Modelling a decision support system for identification and access management of employees in an enterprise
The organization counts around 3000 employees and their operations are done in the whole of the country area. The entire organization is divided into different organizational units specializing in the execution of certain types of work, such as work organization, procurement of necessary resources for work, post-control, billing, risk analysis, IT support, legal service, human resources management, etc. The organization’s total revenue is 2.7 billion €/year. Around 2100 employees (70% of all employees) is directly a part of business procedures that have a financial consequence for the organization.
Generally, 235 organizational units can be grouped into two categories according to the types of jobs that are performed daily in the organizational unit. Organizational units generally can be classified as administrative and operational. Employees are periodically transferred to other organizational units to perform business tasks on time.

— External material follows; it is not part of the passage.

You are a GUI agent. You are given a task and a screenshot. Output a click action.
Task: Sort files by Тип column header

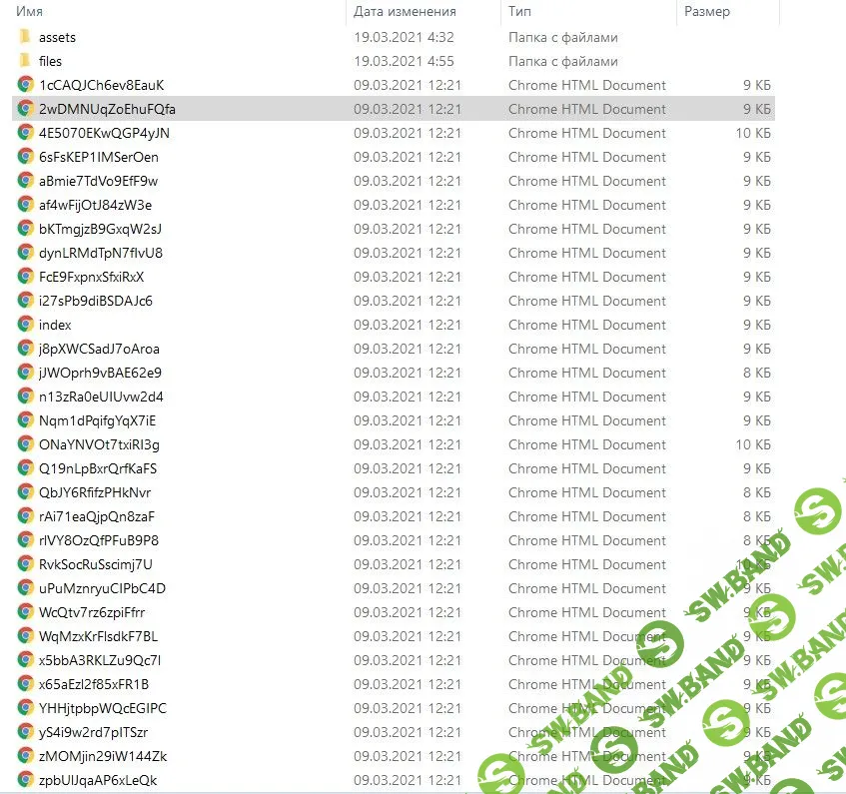click(x=519, y=12)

The organization's business and security policies have been set up so that employees should periodically change their workplace, at least two times a year, according to their work positions. In this way, employees find it harder to have a personal connection with the parties involved in business processes from which a certain amount of money is collected. Such a policy has valid reasoning because it ensures a higher level of business security, the expected income is higher, and income is realized in a transparent manner according to rules that are the same for all stakeholders, but that kind of constellation also reflects negatively on employees who have to update access rights to the proper level in shorter time intervals, as well as administrators on their user accounts. The result of enforcing business and security policies is a large number of requests for updating user accounts settings and setting adequate information system access rights.
The consequence of such user migrations is the daily processing of dozens of requests for updating user accounts. Employees of the organization’s Human resource unit make decisions when and where a certain employee of the organization moves, based on business and security policies and management decisions. Decisions are made on the basis of employee experiences, professional qualifications and completed educational programs etc. All data on education, knowledge, skills and experience are recorded in an organization’s database managed by employees of the Human resource unit (HRU). As soon as the decision-makers in the HRU decide in which organizational unit an employee will work next, they enter all the data into the database and inform IT administrators who need to update all the business applications that the employee will use in the future. The organization needs to deal with it more simply and efficiently in order to appropriately track the business dynamics.